What is the UPBC?

The purpose of the organization is to create a climate of opportunity for blind children in home, school and society; to provide information and support to parents of blind children; to facilitate the sharing of experiences and concerns among parents of blind children; to develop and expand resources available to parents and their blind children; to help parents of blind children gain understanding and perspective through partnership and contact with blind adults; and to function as an integral part of the National Federation of the Blind and the National Organization of Parents of Blind Children in their ongoing efforts to eliminate discrimination and prejudice against the blind and to achieve for the blind security, equality and opportunity.

The membership is open to parents of blind children, educators of blind children and others interested in promoting the purposes of this organization.

We are a division of the National Federation of the Blind which is the largest organization of the blind in the country. Refer to: http://www.nfb.org/

Utah Parents of Blind Children is a 501(c)(3) Non-Profit Organization

Tuesday, August 19, 2008

Are Your Children's Books On Time?

We are approaching an exciting time of the year-- a new school year! Whatever grade your child is entering, whatever transitions they are making--it's vital that we as parents are advocating a and ensuring their needs will be met. You ask, isn't that what an IEP is for? Technically yes. But what about reality? What can you do at the beginning of the year?
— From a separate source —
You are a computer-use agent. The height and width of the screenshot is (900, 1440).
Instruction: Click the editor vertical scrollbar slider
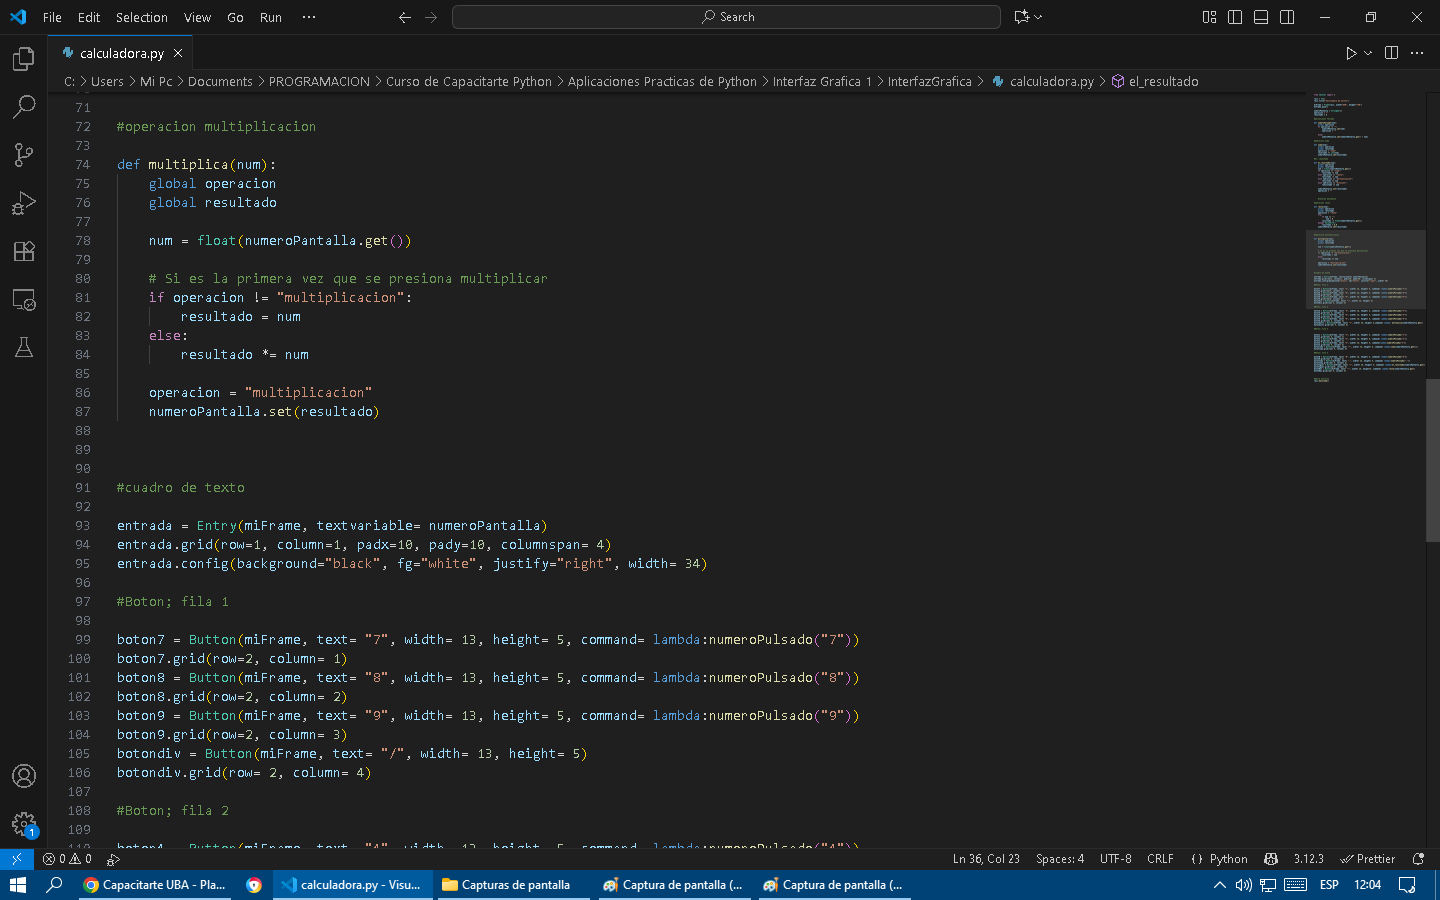(1432, 460)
The biggest and most recent complaint I have heard from parents is that their child's Braille and/or large print books are not available the first day of class or the same time as their sighted peers. This is of great concern to me on many levels. What message is it sending our kids? Is it limiting a child's ability to learn? Are they lagging behind academically due to this error?

What is the law?
There are protections in the law to prevent this situation. The Individuals with Disabilities Education Improvement Act of 2004 (IDEIA 2004), the most recent reauthorization of IDEA, reads:
… To ensure that children with disabilities who need instructional materials in accessible formats are provided those materials in a timely manner, the SEA must ensure that all public agencies take all reasonable steps to provide instructional materials in accessible formats to children with disabilities who need those instructional materials at the same time as other children receive instructional materials.

I urge parents to make a visit to their child's school to see if their books are available. If they are not, we would like to hear about it.

What are other things you can do to advocate?

Review your child's IEP goals. Be knowledgable about the goals, objectives, and service times. This will empower you, so you can feel comfortable talking to their teacher, TVI, O&M instructor, or special education director about how these will be implemented throughout the year. This might include discussing what days and times they will be pulling your child out of the classroom. Is it during Math? Reading? PE? Are they coming the times listed on the IEP? Some IEPS will list clump service time into one total rather than stating how many days of the week. If your child needs daily instruction, be specific.

Make sure your child's TVI is providing progress notes. This will help you know if they are making progress towards their IEP goals.

Talk to your child's teacher if there are any special accomodations (seating, written materials, testing, enlarged or Brailled worksheets, extended time, etc..) You might be surprised how many accomodations get overlooked because of the tremendous load teachers carry.

If you are able, offer to help your child's teacher in any way. This may be making extra large copies, coming in to adapt a Science experiment, educating the class about blindness.